Sunday, January 20, 2008

Revolutionary Road (by Richard Yates)

Recommended by my friend Stephanie and also on the Time List that I seem to be committed to reading next. (That list has some cool choices on it, including things like Snow Crash and of course, Pale Fire.) I wanted to see it before the movie version comes out, which obviously I will be seeing, since it's Kate and Leo, reunited! Although it's no Jack and Rose type story, but instead a story of middle class alienation in the 50s. Cool Yates quote from Wikipedia on the novel's title:

"I think I meant it more as an indictment of American life in the 1950s. Because during the Fifties there was a general lust for conformity all over this country, by no means only in the suburbs — a kind of blind, desperate clinging to safety and security at any price, as exemplified politically in the Eisenhower administration and the Joe McCarthy witchhunts. Anyway, a great many Americans were deeply disturbed by all that — felt it to be an outright betrayal of our best and bravest revolutionary spirit."

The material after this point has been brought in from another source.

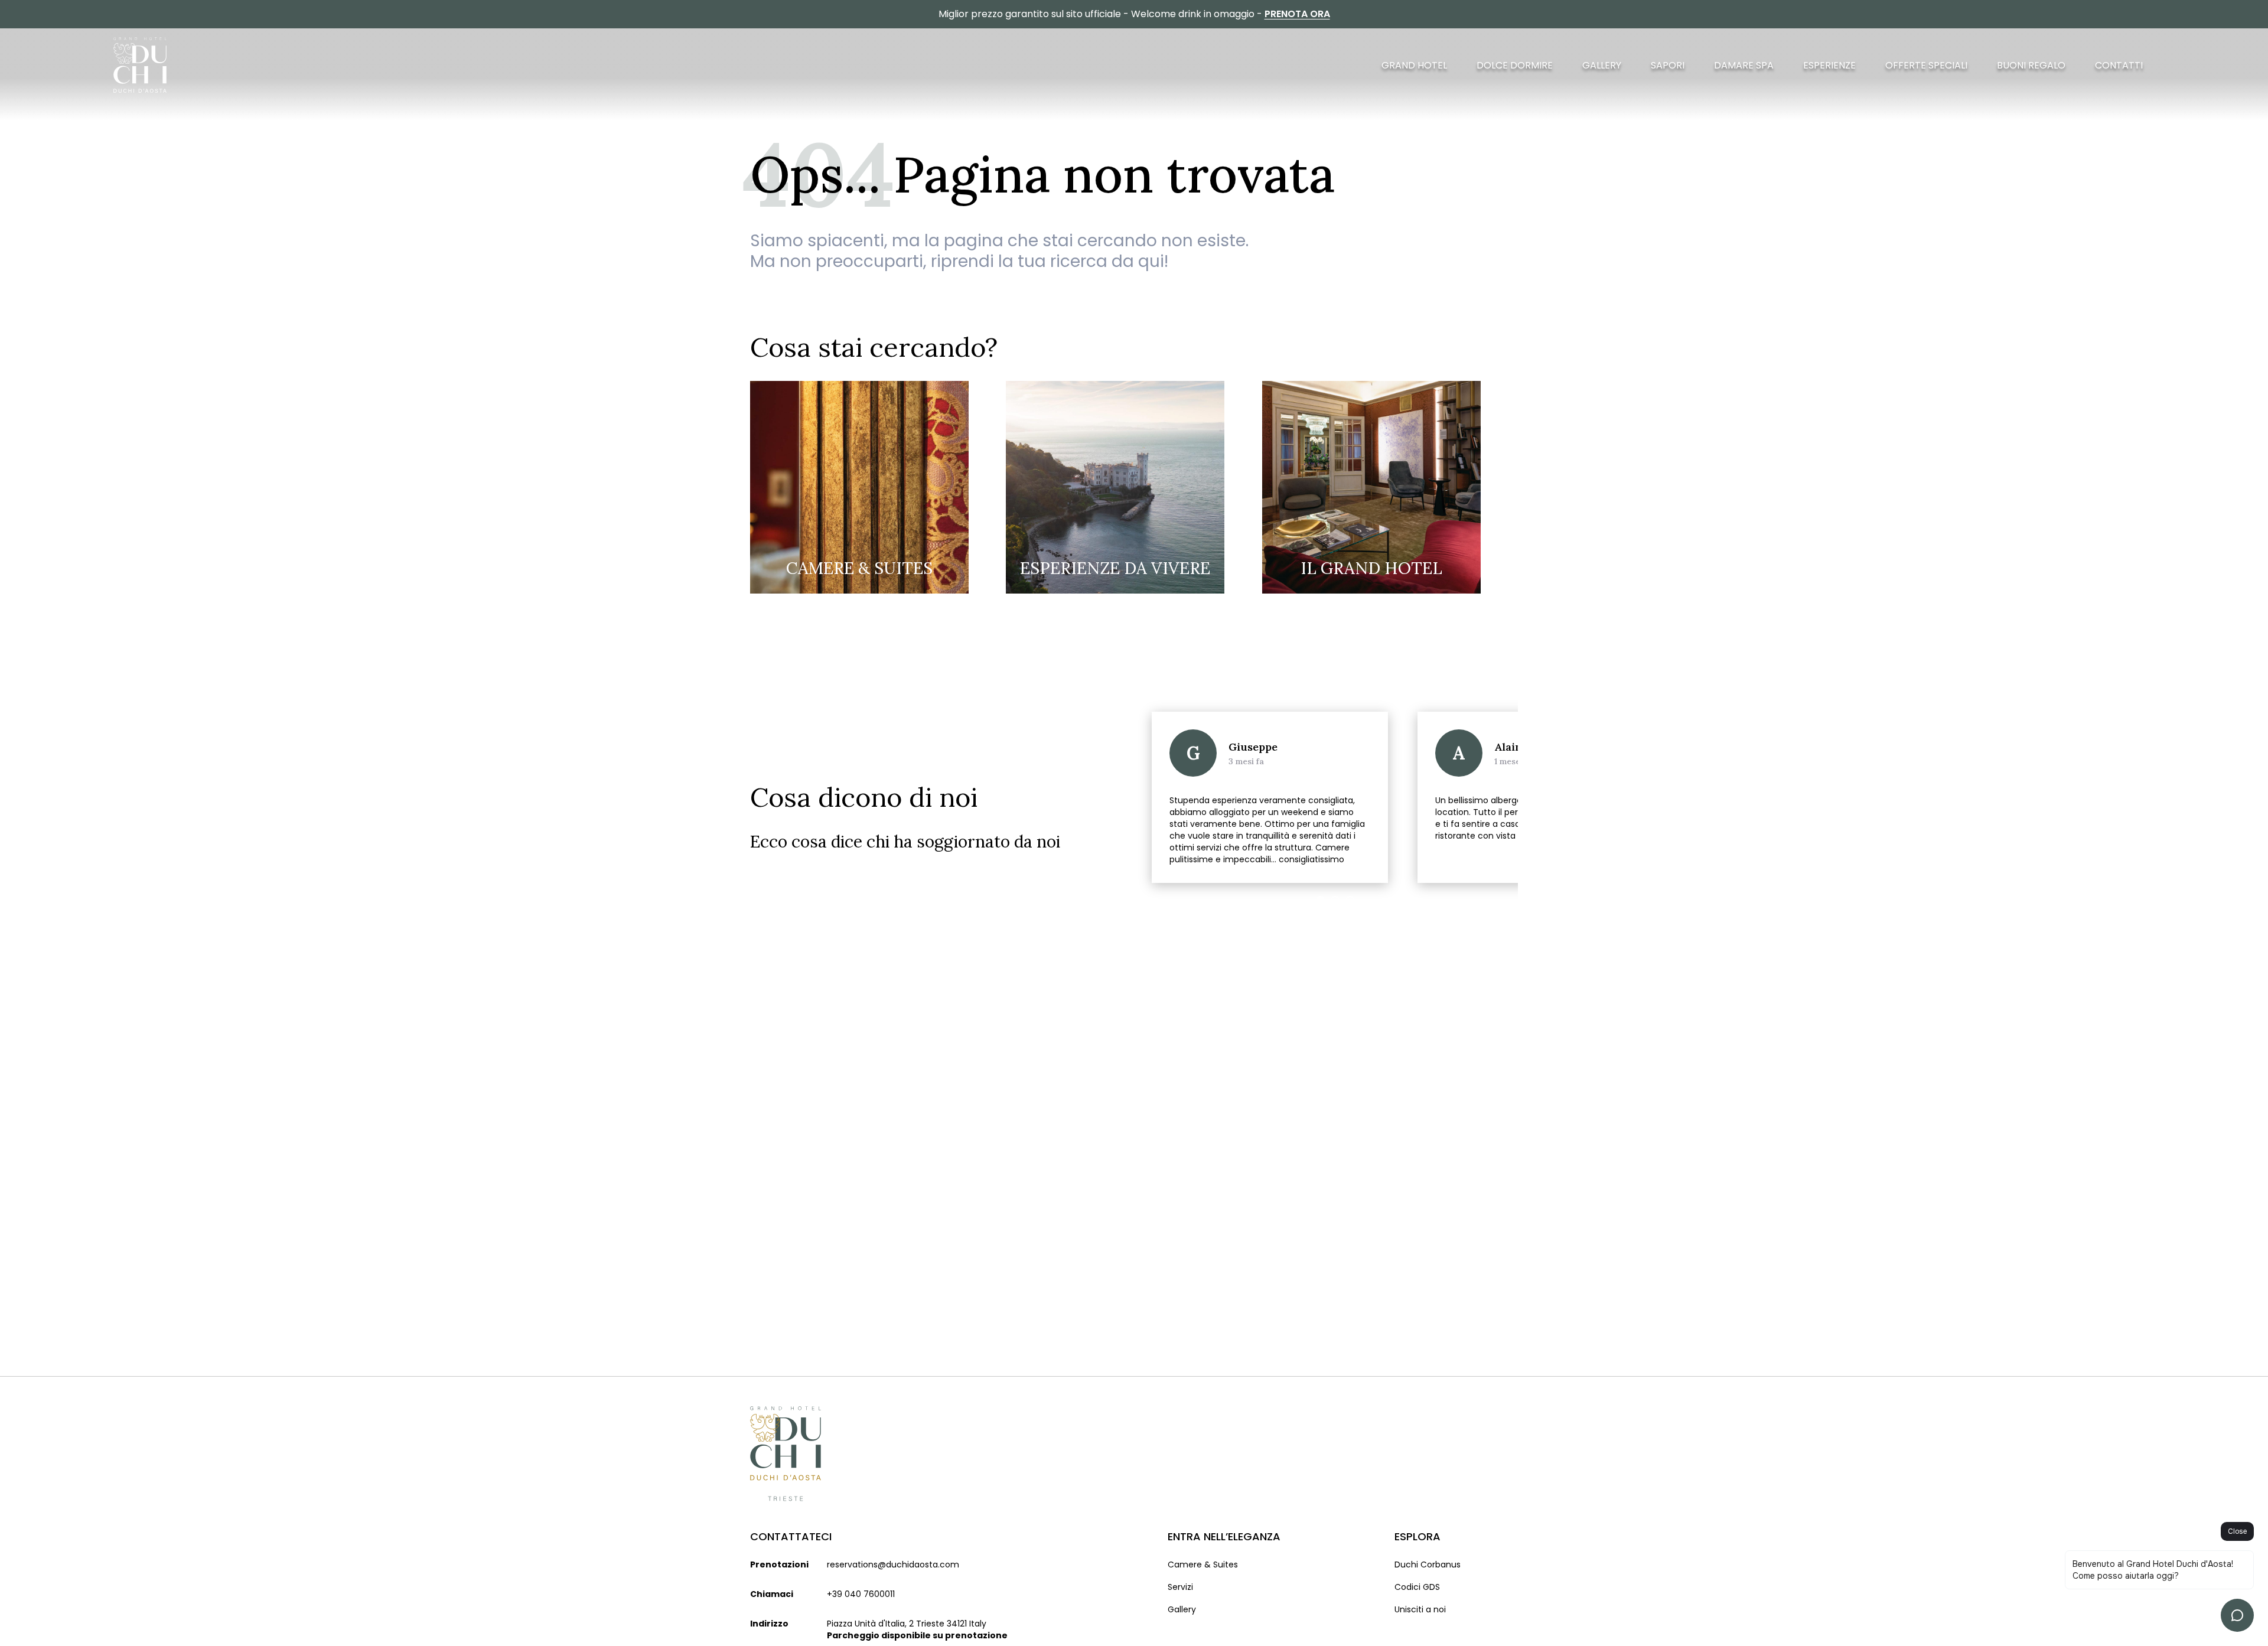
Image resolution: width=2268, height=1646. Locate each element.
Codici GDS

Overall, an excellent and thought-provoking book, very real and relatable, and very much on the theme of the American Dream. It makes a good companion to books like The Great Gatsby, Appointment in Samarra, and even, in a weird way, Under the Volcano. Definitely a classic.

4 Comments:

Anonymous Anonymous said...

Like An American Tragedy, darker than Richard Ford's Lay of the Land, filled with lacerations. The men in brown suits and their women in polka dot dresses bled quietly and profusely. High octane alcoholic self-administered anesthestics. The humanity of children, their separate plight from parents encapsulated in Narcissistic suburbanism. Desperate school-boy envy by 40-year-old men who never left behind their broken teenage dreams. Women trashed without being hit. The sad, empty, and, finally, tragic Revolutionary Road. Angst, guilt, fate, escaping to nowhere. Progress denied.

7:36 PM  
Anonymous Anonymous said...

Like An American Tragedy, darker than Richard Ford's Lay of the Land, filled with lacerations. The men in brown suits and their women in polka dot dresses bled quietly and profusely. High octane alcoholic self-administered anesthestics. The humanity of children, their separate plight from parents encapsulated in Narcissistic suburbanism. Desperate school-boy envy by 40-year-old men who never left behind their broken teenage dreams. Women trashed without being hit. The sad, empty, and, finally, tragic Revolutionary Road. Angst, guilt, fate, escaping to nowhere. Progress denied.

7:37 PM  
Anonymous Anonymous said...

Like An American Tragedy, darker than Richard Ford's Lay of the Land, filled with lacerations. The men in brown suits and their women in polka dot dresses bled quietly and profusely. High-octane self-administered alcoholic anesthesia. The humanity of children, their separate plight from parents encapsulated in Narcissistic suburbanism. Desperate school-boy envy by 40-year-old men who never left behind their broken teenage dreams. Women trashed without being hit. The sad, empty, and, finally, tragic Revolutionary Road. Angst, guilt, fate, escaping to nowhere. Progress denied.
-- Drake Steelwill (bustermauve@gmail.com)

7:54 PM  
Anonymous Anonymous said...

Excellent book! How wonderful to finally have my own feelings about why I didn't have kids validated. Talk about taking the road to oblivian/ the tedium of conformist suburbia: family life; the 'joys' of children; and all the sentimental pap that they push on you as a young woman until they choke you to death and beat you into the role of wife and mother. I can't see the movie doing very well though- nobody wants to see this exposed; people might have to admit to the futility of their life choices, and that doing it the way you're supposed to is a horror. Everyone will want to keep on pretending.